A white paper released today from IDC revised the research firm's earlier estimates to show that by 2011, the amount of electronic data created and stored will grow to 10 times the 180 exabytes that existed in 2006, reflecting a compound annual growth rate of almost 60%.
By 2011, there will be 1,800 exabytes of electronic data in existence, or 1.8 zettabytes (an exabyte is equal to 1 billion gigabytes). In fact, the number of bits stored already exceeds the estimated number of stars in the universe, IDC stated. And because data is growing by a factor of 10 every five years, by 2023 the number of stored bits will surpass Avogadro's number, which is the number of carbon atoms in 12 grams, or 602,200,000,000,000,000,000,000 (6.022 x 10^23).
See also: "From bits to yottabytes. How much data is that?"
The study, "The Diverse and Exploding Digital Universe," also found that the rate at which electronic containers for that data — files, images, packets and tag contents — is growing 50% faster than the data itself. And in the year 2011, data will be contained in more than 20 quadrillion — 20 million billion — of those containers, creating a tremendous management challenge for both businesses and consumers.
The study is an updated forecast to a white paper released last March.
Along with the new white paper, which was sponsored by EMC Corp., IDC created a "Personal Digital Footprint Calculator," which resides on the same Web page as EMC's worldwide digital growth-tracking ticker, which counts the amount of data created second by second.
"Obviously, none of us will relate to a number with 21 zeros at the end. The way that the ticker is practically blurred at the far end we hope will give people an idea of the pace — of how fast this is happening. In a way, this is the message of the study," John F. Gantz, IDC's chief research officer, said in a recorded interview.
IDC also acknowledged that it underestimated earlier digital data figures for 2007, saying the actual amount of data — 281 exabytes — is 10% greater than it had previously forecasted in the first "Digital Universe" study (see "A zettabyte by 2010: Corporate data grows fiftyfold in three years"). IDC said the bigger numbers were the result of faster growth in digital cameras and televisions, as well as a better understanding of data replication.
The diversity of the digital data that's producing massive growth runs the gamut, from 6GB movies on DVD to 128-bit signals from RFID tags.
Less than half of the digital data being created by individuals can be accounted for by user activities, such as photos, phone calls and e-mails. The majority of the data is made up by what IDC calls digital "shadows" — including surveillance photos, Web search histories, financial transaction journals and mailing lists.
Gantz said the impact of the tremendous data growth — even if the data is not being created within the company's four walls — will directly affect CIOs. A CIO in a data center that has been crunching numbers in IBM format for 40 years "may be surprised what will happen" when all of a sudden all the voice calls in the enterprise are stored on disk and all the video cameras that used to be closed-circuit TVs are now digital surveillance cameras forcing you to deal with video files, Gantz said.

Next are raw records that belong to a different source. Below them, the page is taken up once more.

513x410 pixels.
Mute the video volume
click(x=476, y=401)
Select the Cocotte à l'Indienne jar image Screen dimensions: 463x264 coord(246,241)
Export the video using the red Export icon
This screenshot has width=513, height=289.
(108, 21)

Also, much of the data being created by consumers outside of an enterprise's four walls will still force that company to protect the data. "At some point in the life of every file, or bit or packet, 85% of that information somewhere goes through a corporate computer, Web site, network or asset," Gantz said. "The corporation at that point in time has responsibility for that information. This is something that can be lost on the CIOs of the enterprises."
"It's not until Viacom sues Google for a billion dollars for the information that its customers are putting on these basically rented electronic storage space[s], and all of a sudden Google has got to fight a lawsuit," Gantz said. "Whether they win or lose, it's hundreds of millions of dollars in lawyer fees. So the enterprise is picking up responsibility for information that's not actually created at the hub of the enterprise."